Just as the market appeared to come to terms with the potential of a more hawkish rate hike cycle, the focus began to shift to geopolitics as headlines became dominated by the Ukraine crisis ahead of Russia’s full-scale invasion on February 24. Markets sank on the news of the invasion but quickly rallied back after Western sanctions were initially seen to be less severe than expected. After the intensity of the war escalated over the last weekend of February, harsher sanctions were introduced, including removing some Russian banks from the SWIFT (Society for Worldwide Interbank Financial Telecommunication) network and freezing Russian central bank assets held in the U.S.
The Russia-Ukraine conflict adds uncertainty about the strength of the economic expansion in Europe. While that injects some uncertainty into the global outlook, the U.S. economy appears relatively insulated from the conflict. For individual investors and consumers in the U.S., the effects will most likely take the form of additional inflationary pressures due to higher energy prices and new supply chain disruptions.
February Asset Class Performance
It was a rough February for equity markets in general, with the major averages all posting sharp monthly losses. The S&P 500 was down 3.0% in February (-8.0% YTD) and the Nasdaq Composite index gave back 3.3% for the month (-12.0% YTD). On a total return basis, energy stocks and small caps were the top performers over the month. At the sector level, energy stocks were by far the best performers, finishing up 7.1% – the only sector to close in the green.

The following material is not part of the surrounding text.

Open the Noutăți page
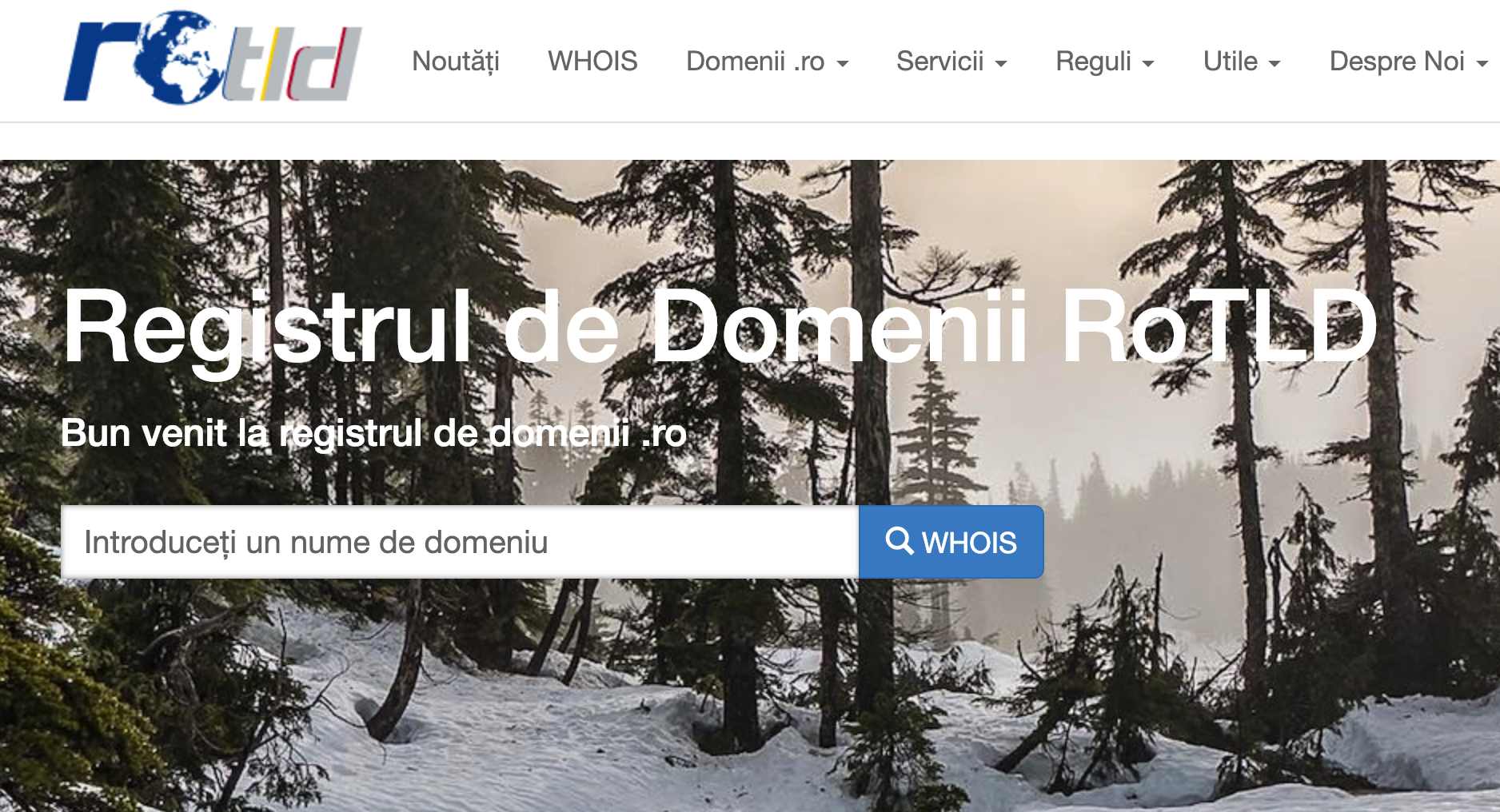The height and width of the screenshot is (812, 1500). (x=456, y=62)
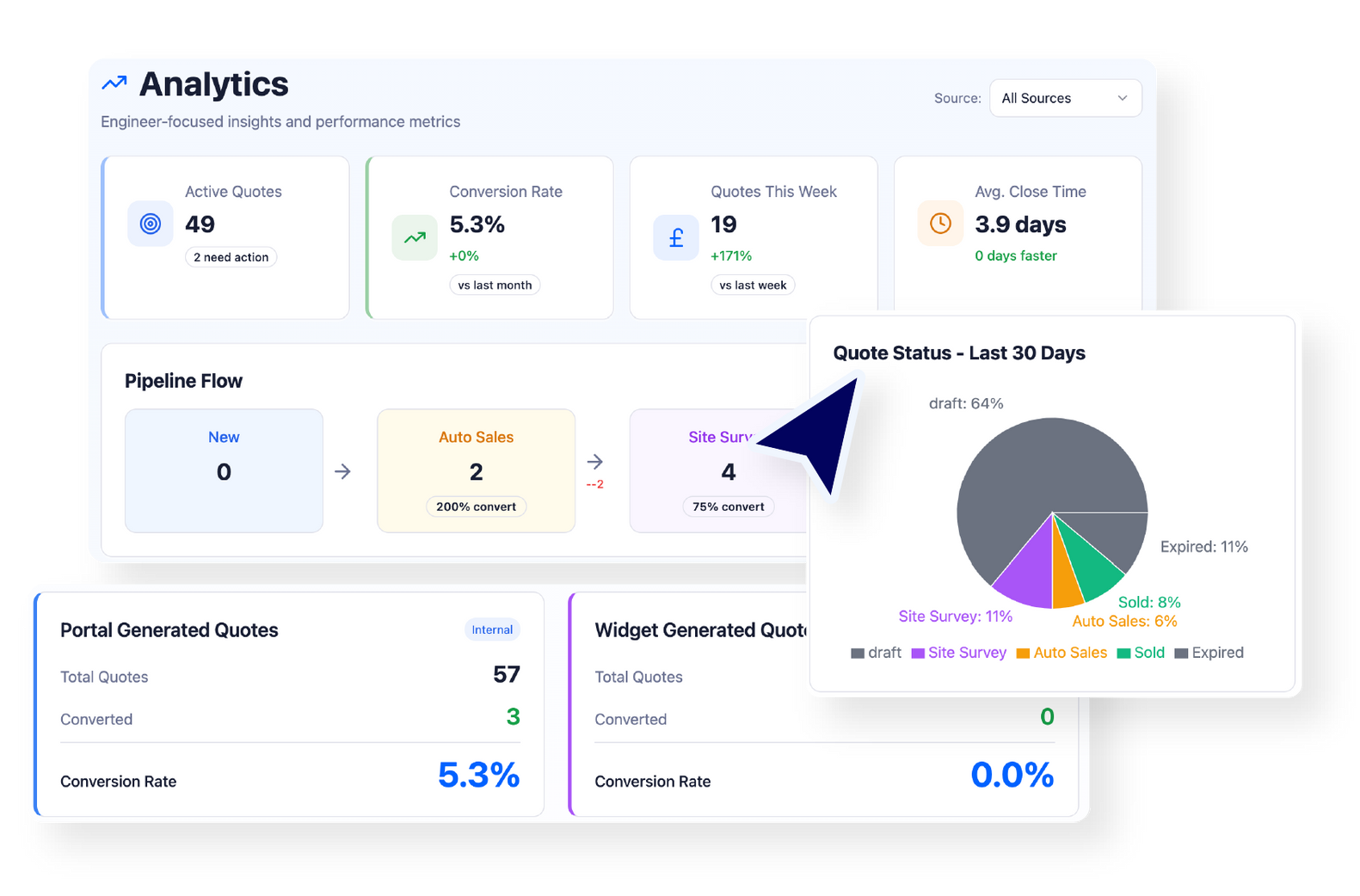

Communications stocks were the worst performers finishing down 7.4%, followed by REITs, Tech, and Consumer Discretionary, which were all down between 4% and 5%.
With almost 96% of companies having reported fourth-quarter earnings, we have seen 77% of companies report positive earnings surprises, with an average beat of just under 6%, both numbers above the five-year averages. This year, earnings are expected to slow, however, with 8.6% earnings growth expected for the full year. The forward 12-month P/E ratio is 19.1x, which is above the five-year average (18.6x) and above the ten-year average (16.7x). However, it is ~10% below the forward P/E ratio of 21.3x recorded at the end of the fourth quarter (December 31), as prices have decreased while EPS estimates have increased since December 31, 2021.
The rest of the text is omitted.